1. a kind of picture examination method, wherein, this method comprises the following steps：

Character area and image-region in-positioning picture；

- to described image extracted region images characteristic vector；

2. according to the method for claim 1, wherein, the positioning step specifically includes：

- pass through the character area and image-region in target detection Model Identification picture.

3. according to the method for claim 2, wherein, the target detection model is trained by following steps and obtained：

- collect the picture through being labeled with character area and image-region；

- picture through mark is inputted to target detection model to be trained, to carry out model training, so as to be trained The target detection model.

4. according to the method in any one of claims 1 to 3, wherein, the extraction step of the term vector specifically includes：

- character recognition is carried out to the character area, to obtain identified character；

- term vector is extracted from the character identified.

5. method according to any one of claim 1 to 4, wherein, the extraction step of described image characteristic vector is specific Including：

- by image classification model to described image extracted region described image characteristic vector.

6. method according to any one of claim 1 to 5, wherein, the integration step specifically includes：

- term vector and described image characteristic vector are integrated by semantics recognition model, to identify the picture It is semantic.

7. method according to any one of claim 1 to 6, wherein, this method is further comprising the steps of：

- according to the semanteme, judge whether the picture meets promulgated standard.

8. a kind of picture examination device, wherein, the device includes：

For positioning the device of character area and image-region in picture；

For the term vector and described image characteristic vector to be integrated, to determine the semantic device of the picture.

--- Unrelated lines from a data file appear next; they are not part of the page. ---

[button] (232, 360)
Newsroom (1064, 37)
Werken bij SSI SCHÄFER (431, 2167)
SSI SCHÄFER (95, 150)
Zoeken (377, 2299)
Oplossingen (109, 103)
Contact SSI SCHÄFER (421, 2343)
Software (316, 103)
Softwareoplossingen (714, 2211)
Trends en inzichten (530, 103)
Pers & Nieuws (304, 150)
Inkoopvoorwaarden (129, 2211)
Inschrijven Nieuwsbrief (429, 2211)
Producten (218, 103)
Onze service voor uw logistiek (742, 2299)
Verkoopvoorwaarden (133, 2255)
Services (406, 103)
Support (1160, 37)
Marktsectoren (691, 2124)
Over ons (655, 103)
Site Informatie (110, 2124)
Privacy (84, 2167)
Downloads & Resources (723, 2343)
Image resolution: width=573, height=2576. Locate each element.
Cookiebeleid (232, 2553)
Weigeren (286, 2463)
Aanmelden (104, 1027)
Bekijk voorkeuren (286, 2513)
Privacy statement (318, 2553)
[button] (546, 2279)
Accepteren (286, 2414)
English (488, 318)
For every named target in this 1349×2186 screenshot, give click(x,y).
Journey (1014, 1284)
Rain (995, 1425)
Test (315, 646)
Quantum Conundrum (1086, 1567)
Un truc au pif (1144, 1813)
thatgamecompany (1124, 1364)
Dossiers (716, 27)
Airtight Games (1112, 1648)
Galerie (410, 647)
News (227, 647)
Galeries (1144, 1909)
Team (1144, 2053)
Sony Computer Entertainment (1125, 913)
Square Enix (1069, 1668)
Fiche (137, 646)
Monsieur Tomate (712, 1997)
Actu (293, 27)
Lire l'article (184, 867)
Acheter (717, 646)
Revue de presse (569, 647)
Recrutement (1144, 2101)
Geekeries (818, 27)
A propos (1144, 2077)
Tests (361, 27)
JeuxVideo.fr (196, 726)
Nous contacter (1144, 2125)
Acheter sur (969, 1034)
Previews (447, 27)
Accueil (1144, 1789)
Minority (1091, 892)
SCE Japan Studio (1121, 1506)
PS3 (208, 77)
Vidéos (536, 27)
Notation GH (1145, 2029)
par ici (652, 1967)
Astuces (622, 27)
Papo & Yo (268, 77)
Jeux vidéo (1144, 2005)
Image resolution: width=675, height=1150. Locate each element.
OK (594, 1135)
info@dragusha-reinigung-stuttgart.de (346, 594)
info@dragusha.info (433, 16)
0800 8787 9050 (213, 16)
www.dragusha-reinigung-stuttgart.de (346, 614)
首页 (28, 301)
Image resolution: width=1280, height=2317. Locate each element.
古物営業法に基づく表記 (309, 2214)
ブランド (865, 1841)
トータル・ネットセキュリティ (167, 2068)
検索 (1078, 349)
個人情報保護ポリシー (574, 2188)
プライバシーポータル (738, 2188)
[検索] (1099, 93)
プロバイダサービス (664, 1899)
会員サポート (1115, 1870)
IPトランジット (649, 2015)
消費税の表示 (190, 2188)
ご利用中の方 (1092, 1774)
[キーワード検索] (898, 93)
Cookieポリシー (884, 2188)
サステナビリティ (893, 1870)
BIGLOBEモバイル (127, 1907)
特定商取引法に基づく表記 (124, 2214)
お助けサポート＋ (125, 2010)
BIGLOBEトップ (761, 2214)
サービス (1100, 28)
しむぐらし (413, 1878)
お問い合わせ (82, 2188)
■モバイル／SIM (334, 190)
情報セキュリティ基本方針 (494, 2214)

9. a kind of computer equipment, including memory, processor and storage are on a memory and the meter that can run on a processor Calculation machine program, wherein, realized described in the computing device during computer program as any one of claim 1 to 7 Method.

10. a kind of computer-readable recording medium, is stored thereon with computer program, wherein, the computer program is processed The method as any one of claim 1 to 7 is realized when device performs.

11. a kind of computer program product, realize that right such as will when the computer program product is performed by computer equipment Seek the method any one of 1 to 7.